Illustration by James Stanton

Illustration by James Stanton

Bonsai Your Buds

A few weed growers are playing with the willowy nature of cannabis plants

Bonsai pot plants are the stuff of stoney legend, but are they possible to grow?

In the horticultural world, growing bonsai trees is both a skill and an art. An expression of zen, to practice bonsai is a form of self-development. It is looked at as a lifelong pursuit, with some bonsai trees living hundreds of years and being passed down through families.

The art of bonsai, which translates to “a tree in a shallow pot,” was developed by the Chinese, who used dwarf trees. They introduced the practice to the Japanese, who took it one step further and used regular-sized trees that they learned to train down to miniature versions. Bonsai artists can miniaturize almost any plant, and one popular realm of bonsai is cultivating tiny fruit trees that produce edible fruit.

For years, stories have floated around about people who have grown “bonsai’d” pot plants: tidy, miniature versions of weed plants, kept on desktops or window sills, which occasionally produce a smokeable nug. In our world of shrinking living spaces, who wouldn’t want the convenience of a countertop-sized grow-op, from which one could reach over and pluck a fresh nug anytime they wanted?

However, the reality is less straightforward. Bonsai growers traditionally pick plants that can be cultivated to look like massive trees with thick, gnarled, trunks and tiny leaves, as well as plants that can potentially live hundreds of years. Cannabis, on the other hand, notoriously grows tall and thin. The growth cycle is measured in weeks. Further, once a plant produces flowers, that is usually the end of its life cycle, as the effort often kills it or weakens it significantly.

A few weed growers out there are playing with cannabis’ willowy nature, using floral wire to bend and shape the “trunks” of their pot plants. Utilizing bonsai pruning techniques, they can train small branches to grow away from the main stem and create a full tree-like profile, but the result is the same: Once the plant produces buds—and that is usually why people grow weed—they wither and die. Some bonsai pot growers insist that sacrificing the top third of the plant after harvest and cutting off all yellowing leaves will kick off another growth cycle, and the plant doesn’t have to be killed after a harvest. So, technically, yes, pot plants can be bonsai’d, but it is super-tricky and generally short-lived, and the grower will most likely have to choose between cultivating the plant for the art or cultivating the plant for buds.

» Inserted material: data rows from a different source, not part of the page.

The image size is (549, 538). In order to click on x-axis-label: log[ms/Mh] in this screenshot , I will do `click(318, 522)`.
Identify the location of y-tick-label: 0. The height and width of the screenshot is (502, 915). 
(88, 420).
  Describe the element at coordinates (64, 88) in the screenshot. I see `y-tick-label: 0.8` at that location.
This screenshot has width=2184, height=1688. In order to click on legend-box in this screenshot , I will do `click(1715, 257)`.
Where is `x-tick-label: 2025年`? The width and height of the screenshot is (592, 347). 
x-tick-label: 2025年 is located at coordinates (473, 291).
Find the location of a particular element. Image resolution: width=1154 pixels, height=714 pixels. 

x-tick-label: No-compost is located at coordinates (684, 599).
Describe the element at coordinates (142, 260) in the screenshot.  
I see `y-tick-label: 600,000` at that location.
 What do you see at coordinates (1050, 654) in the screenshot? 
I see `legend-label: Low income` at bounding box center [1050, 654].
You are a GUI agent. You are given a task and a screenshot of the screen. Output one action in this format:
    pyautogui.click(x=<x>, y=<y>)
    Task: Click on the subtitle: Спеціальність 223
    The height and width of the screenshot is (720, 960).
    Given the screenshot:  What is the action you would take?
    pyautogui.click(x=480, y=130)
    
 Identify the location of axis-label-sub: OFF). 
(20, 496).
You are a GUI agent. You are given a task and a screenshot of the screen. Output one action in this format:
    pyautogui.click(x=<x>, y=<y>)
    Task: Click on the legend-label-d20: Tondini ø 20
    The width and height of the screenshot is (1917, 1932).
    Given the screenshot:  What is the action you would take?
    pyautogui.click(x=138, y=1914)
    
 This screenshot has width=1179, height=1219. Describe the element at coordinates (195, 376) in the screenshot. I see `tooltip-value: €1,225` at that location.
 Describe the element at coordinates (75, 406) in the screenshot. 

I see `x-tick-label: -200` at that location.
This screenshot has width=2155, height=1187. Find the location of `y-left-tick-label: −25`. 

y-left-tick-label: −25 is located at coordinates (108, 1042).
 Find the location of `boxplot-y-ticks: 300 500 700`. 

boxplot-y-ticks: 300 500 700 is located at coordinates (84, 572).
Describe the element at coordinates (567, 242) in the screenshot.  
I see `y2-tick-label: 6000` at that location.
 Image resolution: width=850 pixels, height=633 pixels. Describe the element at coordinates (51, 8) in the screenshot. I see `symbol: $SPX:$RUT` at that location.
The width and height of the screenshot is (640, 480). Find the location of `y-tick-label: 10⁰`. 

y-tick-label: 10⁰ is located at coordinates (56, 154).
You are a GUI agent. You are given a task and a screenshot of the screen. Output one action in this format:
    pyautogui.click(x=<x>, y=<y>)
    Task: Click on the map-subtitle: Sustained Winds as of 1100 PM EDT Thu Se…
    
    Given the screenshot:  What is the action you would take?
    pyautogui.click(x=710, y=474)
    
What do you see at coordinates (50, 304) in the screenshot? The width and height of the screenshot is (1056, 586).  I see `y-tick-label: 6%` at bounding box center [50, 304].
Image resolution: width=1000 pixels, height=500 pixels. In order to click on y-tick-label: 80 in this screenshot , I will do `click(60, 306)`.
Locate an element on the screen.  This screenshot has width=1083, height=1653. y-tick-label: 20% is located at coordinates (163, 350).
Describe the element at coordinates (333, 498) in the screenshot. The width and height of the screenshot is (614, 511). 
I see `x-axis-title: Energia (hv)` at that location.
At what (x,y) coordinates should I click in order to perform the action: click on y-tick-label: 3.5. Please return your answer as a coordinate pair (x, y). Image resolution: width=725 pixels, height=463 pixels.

Nevertheless, all is not lost, thanks to the rapidly increasing popularity of micro-growing. Intrepid gardeners can tuck plants in anywhere they have space, modifying other elements such as light and ventilation to suit the situation. Starting with the right strain is essential. Sativas usually grow very tall, increasing their height by 200–300 percent during the flowering phase, while indica-based plants tend to stay short and shrubby, growing only 50–100 percent during the flowering stage. Producers have also created auto-flowering strains by crossbreeding indicas and sativas with cannabis ruderalis, a compact and bushy type of weed that has a naturally short flowering time and even needs less light.

A little research will provide plenty of tips on lighting, soil, and nutrients best suited to micro-growing. So while you might not reap pounds of weed, you will get to try your hand at cannabis cultivations, and perhaps cultivate a little zen in the process.